Borrelia burgdorferi Elispot LTT    Results Units Reference
Borrelia burdg. Fully Antigen          +3            SI         <2
Borrelia OSP-Mix (OSPA/OSPC/DbpA   +7 SI <2
Borrelia LFA-1                1 SI <2

The results of the Elispot-Lymphocyte-Transformation-Tests are an indication for an actual cellular activity against Borrelia burgdorferi.

Chlam. Pneum. IgG antibodies (ELISA) 0.2 Ratio 1.1=pos
Chlam. Pneum. IgA anitbodies (ELISA) 0.1 Ratio 1.1pos

The specific Chlamydia pneumoniae IgG and IgA antibodies are no indication for a humoral immune response against Chlamydia pneumoniae.  Please look at the Chlamydia Elispot LTT for the actual cellular activity.

Chlamydia pneumoniae Elispot LTT +15 SI <2

The result fo the Elispot-Lymphocyte-Transformation-Test (LTT) is an indication for an actual cellular activity against Chlamydia pneumoniae.

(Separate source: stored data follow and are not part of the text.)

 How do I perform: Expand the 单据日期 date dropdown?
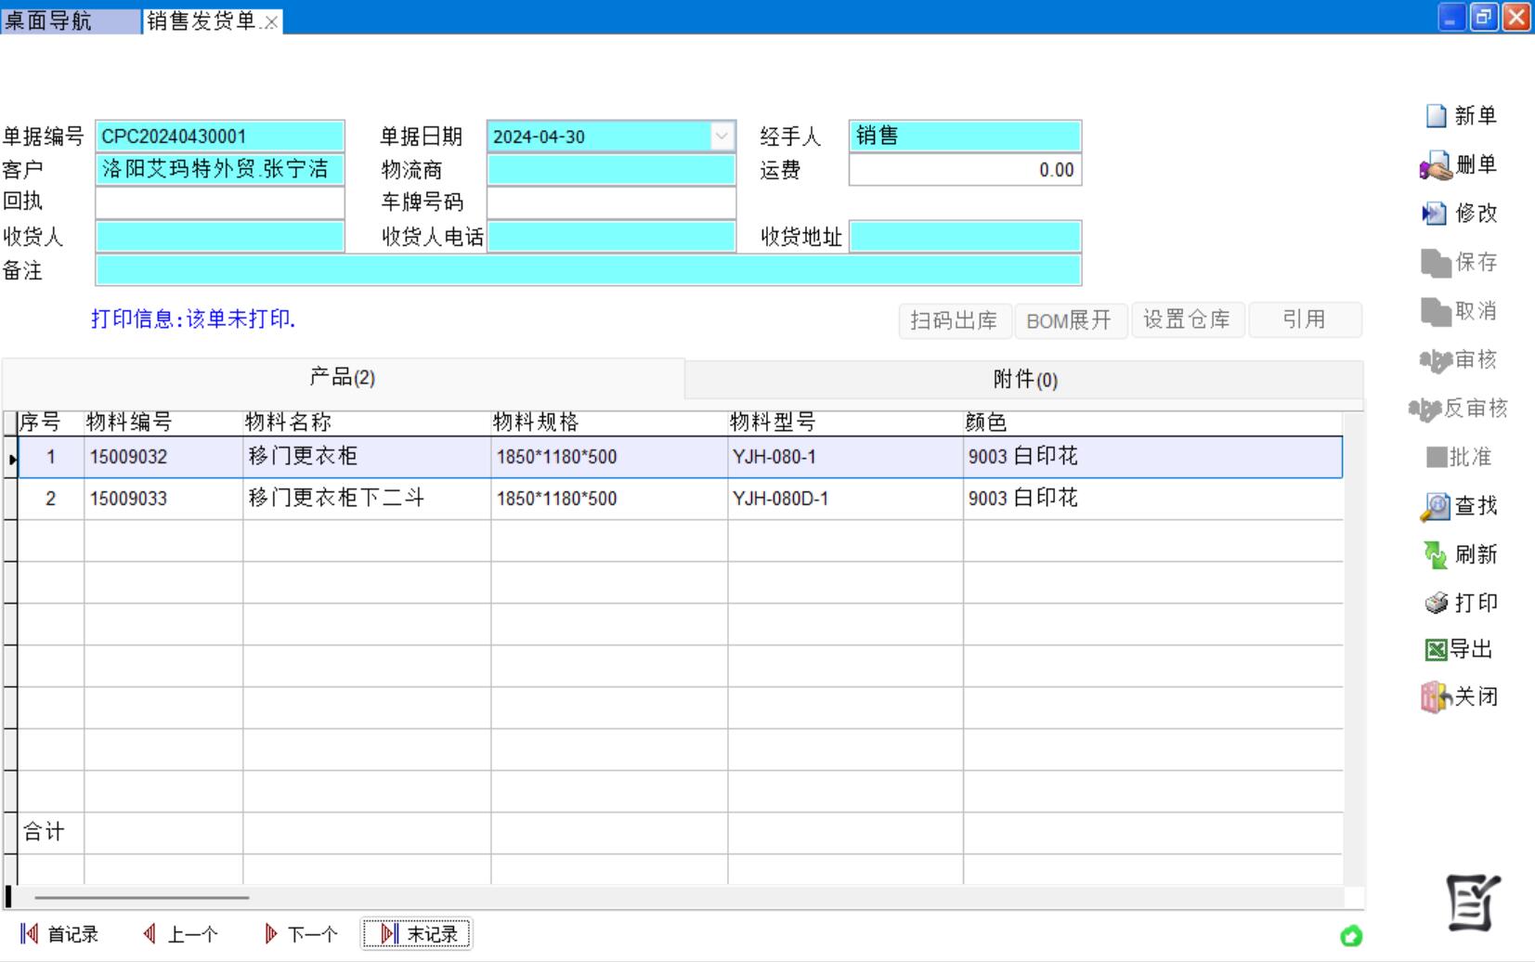click(722, 137)
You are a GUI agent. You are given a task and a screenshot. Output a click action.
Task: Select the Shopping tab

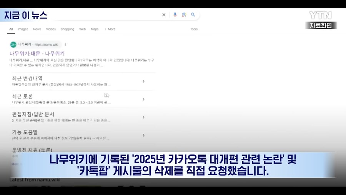[x=67, y=29]
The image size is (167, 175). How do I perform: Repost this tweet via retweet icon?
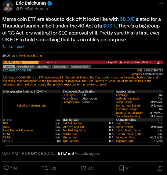coord(45,168)
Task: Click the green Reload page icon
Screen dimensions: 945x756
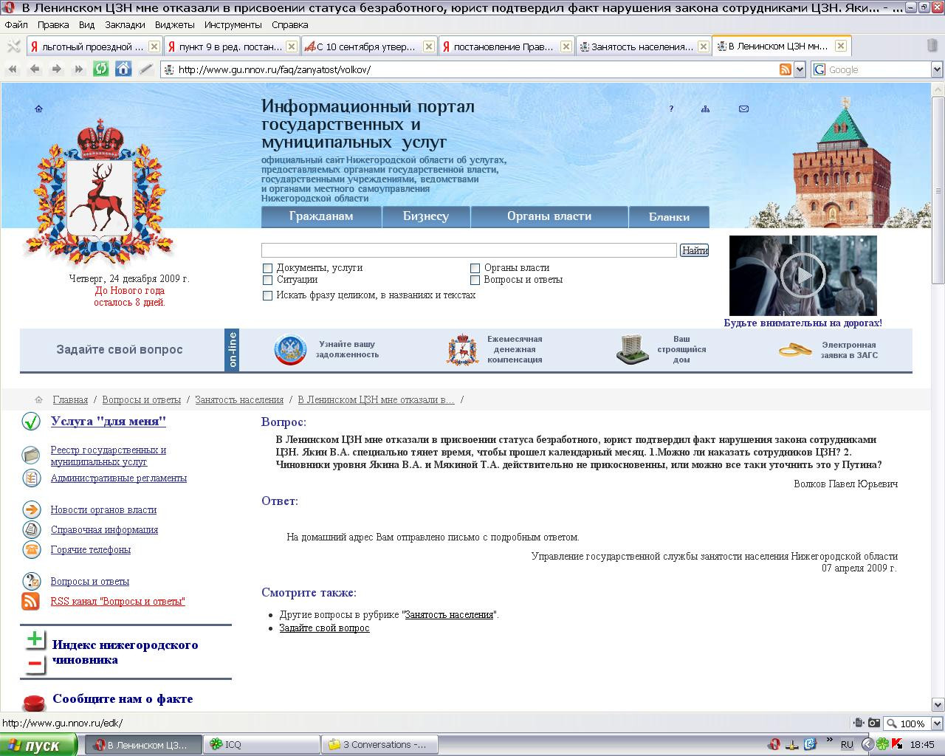Action: (101, 69)
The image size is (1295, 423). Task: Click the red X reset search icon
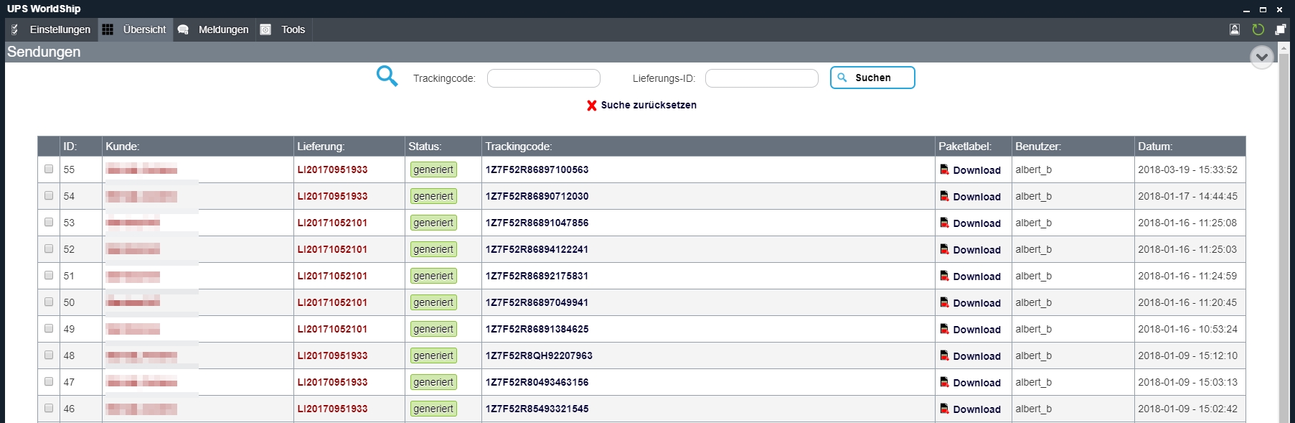592,106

Mycoplasma pneumoniae IgG (EIA) +1.0 Ratio 1.1=pos
Mycoplasma pneumoniae IgM (EIA) 0.2 Ratio 1.1=pos
Mycoplasma pneumoniae IgA (EIA) 0.2 Ratio 1.1=pos

The specific M pneumoniae IgG antibodies are an indicationf for a borderline humoral immune response against Mycoplasma pneumoniae.

Bartonella henselae IgG IFT <1:64 Titer <1:64
Bartonella Quintana IgG IFT <1:64 Titer <1:64

Serological no evidence for an infection with Bartonella henselae or Bartonella Quintana

Anaplasma phagocytophilum IgG antibodies <1:64 <1:64
Anaplasma phafocytophilum IgM antibodies <1:20 <1:20

No serological evidence for an infection with Anaplasma.  Please look at the Ehrlichia / Anaplasma Elispot LTT for the actual cellular activity.

Ehrlichia / Anaplasma Elispot LTT +18 SI         <2

The result of the Elispot Lymphocyte Transformation Test is an indication for an actual cellular activity against Ehrlichia / Anaplasma.

C reactive protein (CRP) 0.2 mg/l <5

Anti Nuclear Antibodies
ANA (EIA) 0.39 Ratio <1.0

Included are auto-antibodies (IgG) against the following antigens:  Chromatin (dsDNA, Histones), Sm/RNP, SS-A, SS-B, Scl-70, Centromer, PCNA, Jo-1, Mitochondria (M2), Ribosomes, nuclear extracts.  There is no evidence for antinuclear antibodies.

CD 57 Flow Cytometry

Leucocytes 5.15 tsd/ul 4 - 10
Peripheral lymphocytes 30.10 % 18.0 - 51.0
Lymphocytes 1550      /ul 468 - 5100
Natural killer cells 10.19 % 6 - 29
Natural killer cells 158      /ul 60 - 700
CD 57 positive NK cells 0.77 % 2 - 77
CD 57 positive NK cells 12 /ul 100 - 360

The CD 57 cell count is an indication for a chronic immune-suppressive situation caused by Borrelia burgdorferi.

Bartonella like many Co's don't always show positive but your LLMD should be able to treat based on symptoms alone.

Bart's was the only Co that was positive for me but I also had Babesia and mycoplasma. Those we are treating on their symptoms alone.